If an unmarried couple was interested in a franchise, and in this situation one person was going to pay cash for the business and own it, fully, while the other would become familiar with the business and manage day to day operations, while the owner continued with their regular profession, could they sell this business after a couple of years and launch a similar concept of their own, this time the business being owned by the person who was the manager of the franchise venture, not the owner, without being affected by any possible non compete agreement the owner of the franchise concept may have had to sign upon becoming a franchisee? What if they were to get married at some point in all of this? Thank you for any insight.

This question is in good faith and we are just wondering what the laws are regarding a situation like this. The scenario is completely hypothetical at this point. Interested in learning how to run a business in a particular field before launching own concept, a concept that we have already developed but would like the advantage of learning in a more controlled environment.

__________

__STATED GOAL__. Continue the post about the franchise and the non-compete agreement, starting after its last sentence.

__SUPPLIED MATERIAL__.
__________

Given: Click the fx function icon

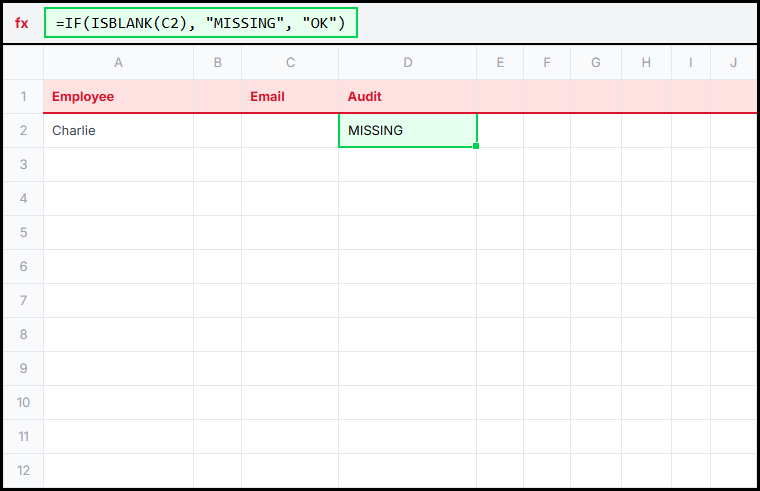Looking at the screenshot, I should [22, 23].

__________

__RESULT__.
Attorney Answers 6

Posted

The answer partially depends on the laws in your state, but generally that is a very risky strategy, for three reasons. First, non-compete language in franchise contracts is typically very expansive, so that the restricted person would be breaching his or her contract by having ANY involvement in, or assisting with, a competitive business. Second, courts that have looked at this issue have in most instances held that the signatory to the non-compete cannot attempt to avoid the non-compete's application by trying to compete through a closely-related person. Third, and outside of the non-compete, the business owner under the circumstances you describe could be determined to have "unfairly competed" with the franchisor by using trade secrets and confidential information / methods that were obtained or learned from the former franchisor. Most states have adopted the Uniform Trade Secrets Act, and the type of activity you have described above could very well violate the UTSA.

But again, the answer to your question could change based on state law (for example, the answer could be different if you live in California). I would recommend consulting an experienced franchise attorney to help you determine your options.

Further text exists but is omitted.